Sovara groups surfaced runs by why they deserve attention. The UI shows five labels:
  • Repeated failure: the run matches a failure pattern already seen in related traces.
  • Failure risk: the run is likely wrong, but it is not yet established as a repeated failure pattern.
  • Novel behavior: the run is meaningfully different from reviewed examples.
  • Partially covered: related examples exist, but the run still tests a gap.
  • Covered: successful references already cover the behavior, so review is optional and lower priority.

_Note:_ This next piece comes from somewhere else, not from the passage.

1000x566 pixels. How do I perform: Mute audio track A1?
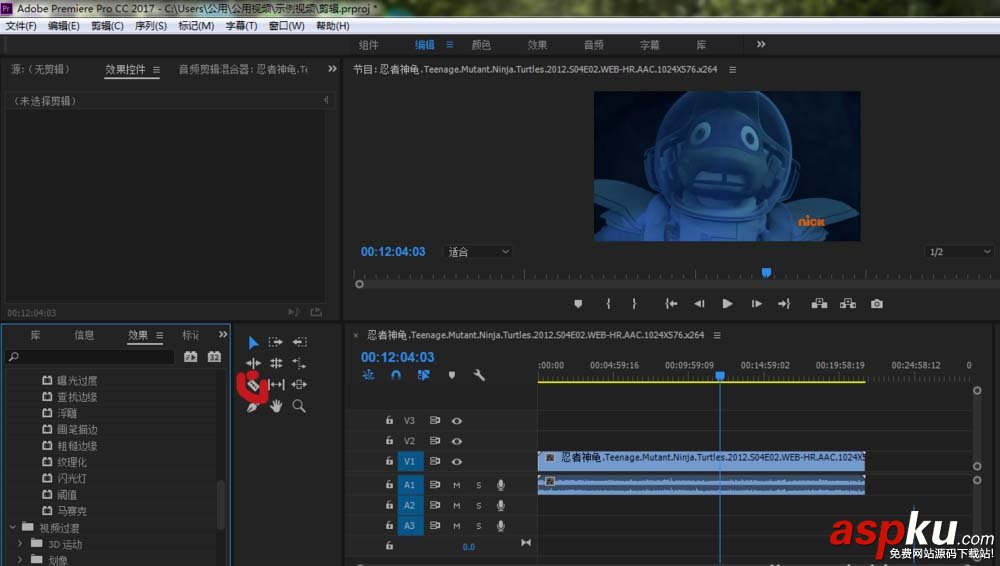(x=457, y=485)
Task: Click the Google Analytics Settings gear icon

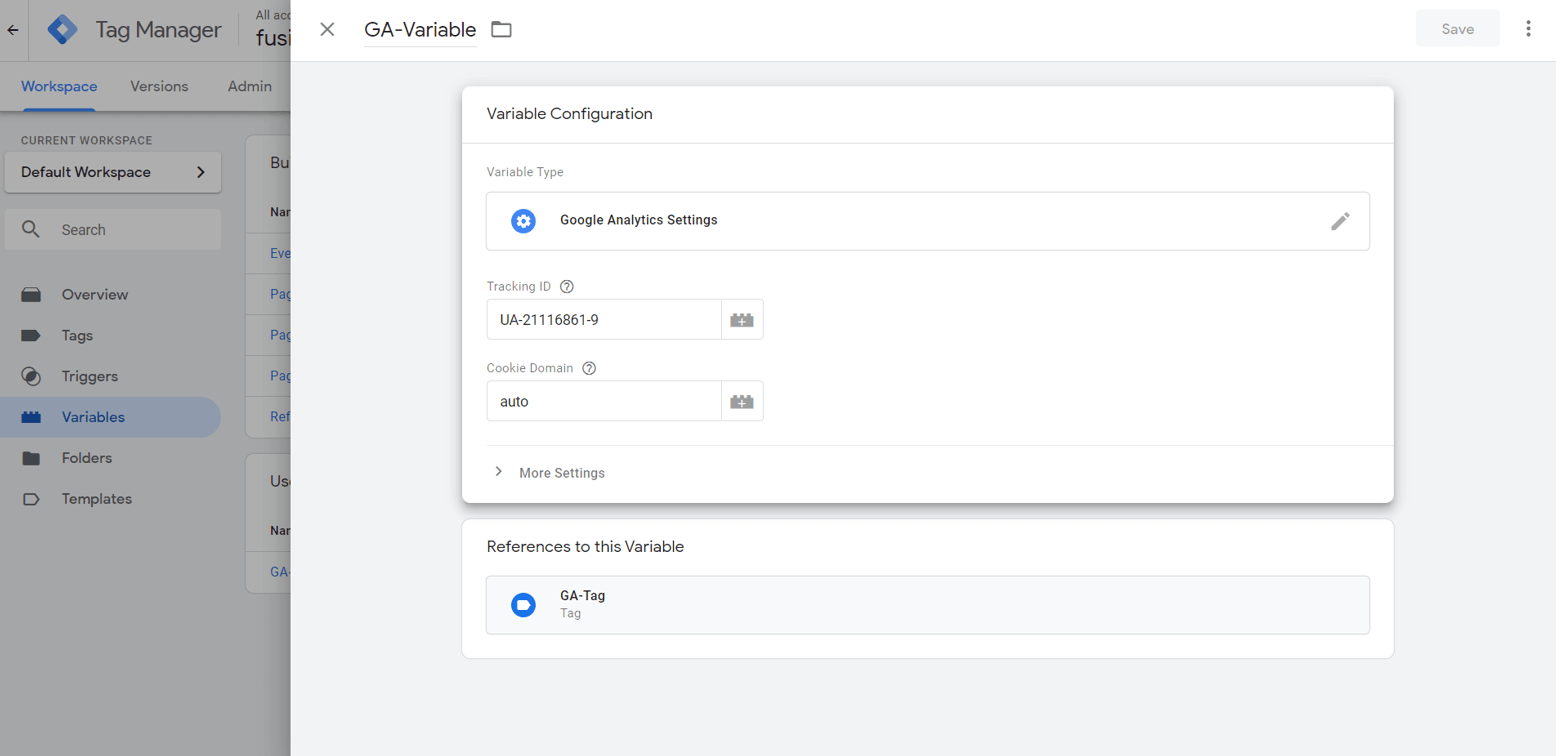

The label is a starting point, not a verdict. The reviewer still decides whether the run should be marked as success or failure.

Reviewer guidance

When Sovara surfaces a run, it includes a short explanation and links to the trace steps worth checking first. Start there, then open the full run when the case needs more context. Inspect run button in the annotation queue Inspect run button in the annotation queue Click Inspect run, then open SovaraChat and start with:
What should I look at first?
SovaraChat can point you to the final answer, retrieved evidence, related failed behavior, and the steps cited by the recommendation. Use that as the starting point for the label and ground truth. Good annotations make future recommendations better. They tell Sovara which behaviors are already covered, which failures matter, and which domain lessons should become priors.